In the case of Poets and Artists, the influence of the female line is
enormously less than the male, and in these the solution I have
suggested would be even more appropriate than in the previous
groups.
Among the Divines we come to a wholly new order of things. Here,
the proportions are simply inverted, the female influence being to the
male as 73 to 27, instead of as, in the average of the first five
columns, 30 to 70. I have already, in the chapter on Divines, spoken
at so much length about the power of female influence in nurturing
religious dispositions, that I need not recur to that question. As
regards the presumed disinclination to marriage among the female
relatives of eminent men generally, an exception must certainly be
made in the case of those of the Divines. They consider intellectual
ability and a cultured mind of small importance compared with pious
professions, and religious society is particularly large, owing to habits
of association for religious purposes; therefore the necessity of
choosing a pious husband is no material hindrance to the marriage of
a near female relation of an eminent divine.

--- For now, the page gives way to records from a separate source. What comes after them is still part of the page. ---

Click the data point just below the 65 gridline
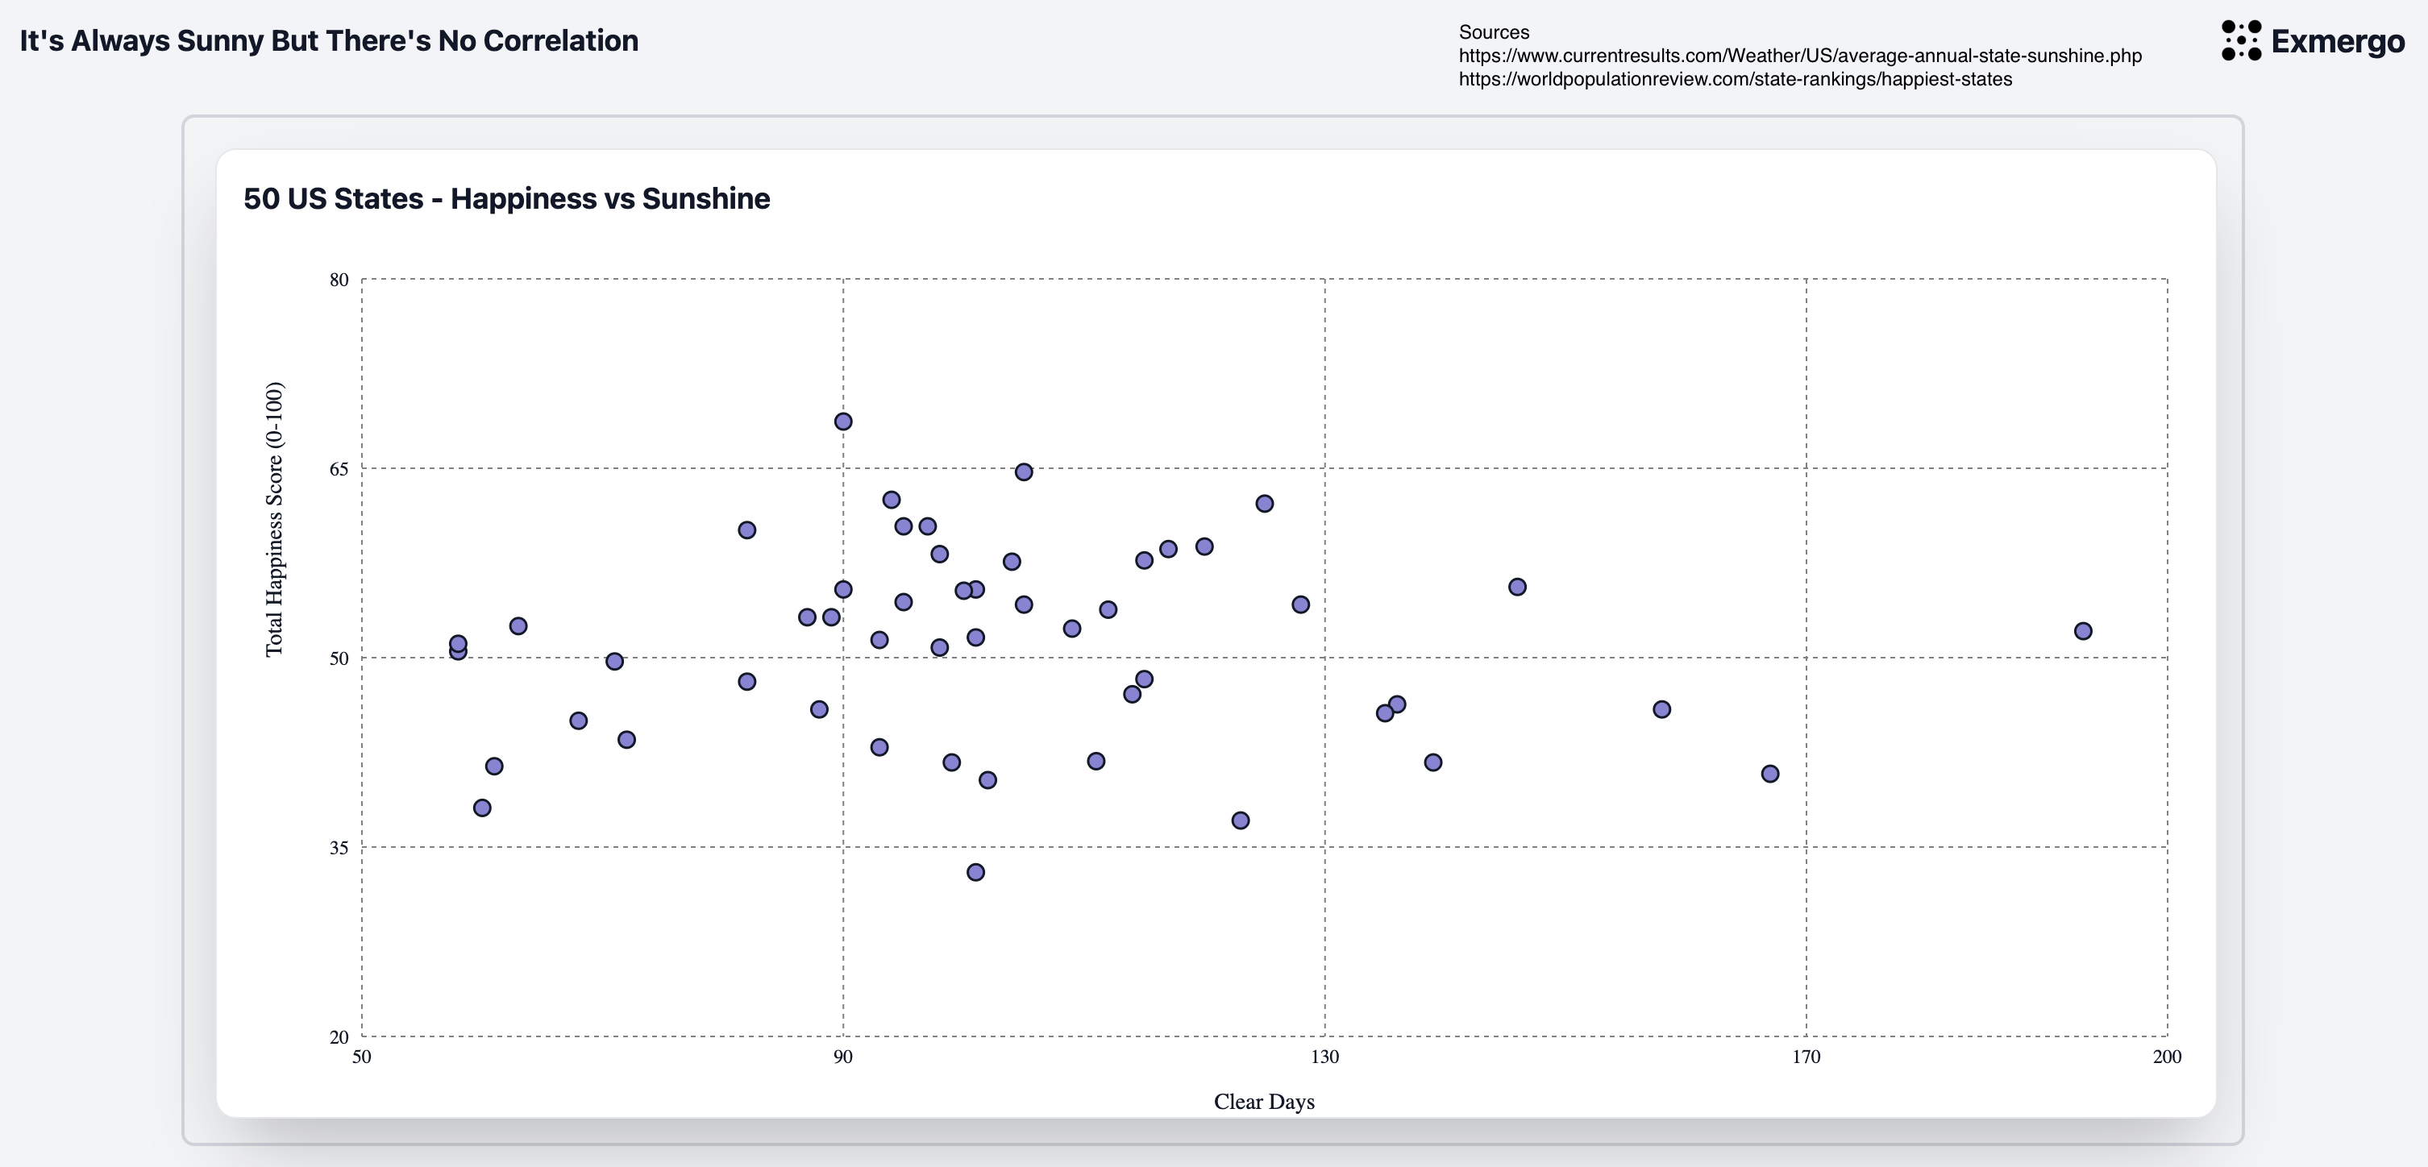 pyautogui.click(x=1024, y=471)
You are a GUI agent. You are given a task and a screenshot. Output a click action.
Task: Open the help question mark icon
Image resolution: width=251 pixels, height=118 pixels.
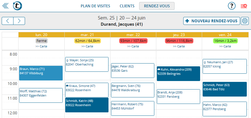(232, 6)
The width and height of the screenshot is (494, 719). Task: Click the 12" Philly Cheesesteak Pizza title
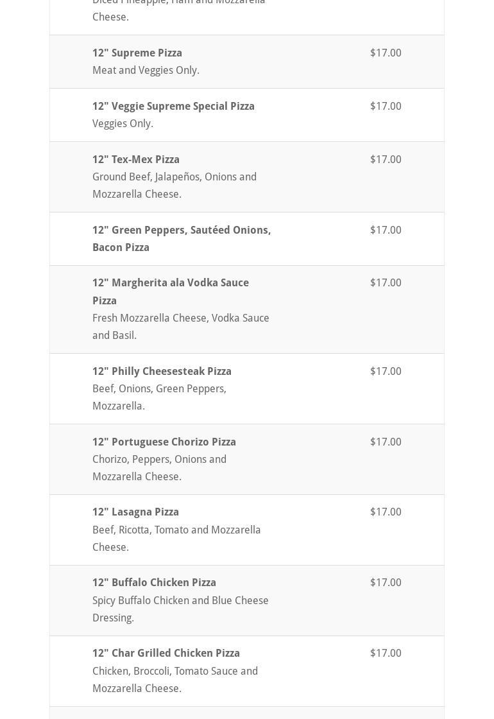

There is a common opinion that great men have remarkable
mothers. No doubt they are largely indebted to maternal influences,
but the popular belief ascribes an undue and incredible share to them.
I account for the belief, by the fact that great men have usually high
moral natures, and are affectionate and reverential, inasmuch as
mere brain without heart is insufficient to achieve eminence. Such
men are naturally disposed to show extreme filial regard, and to
publish the good qualities of their mothers, with exaggerated praise.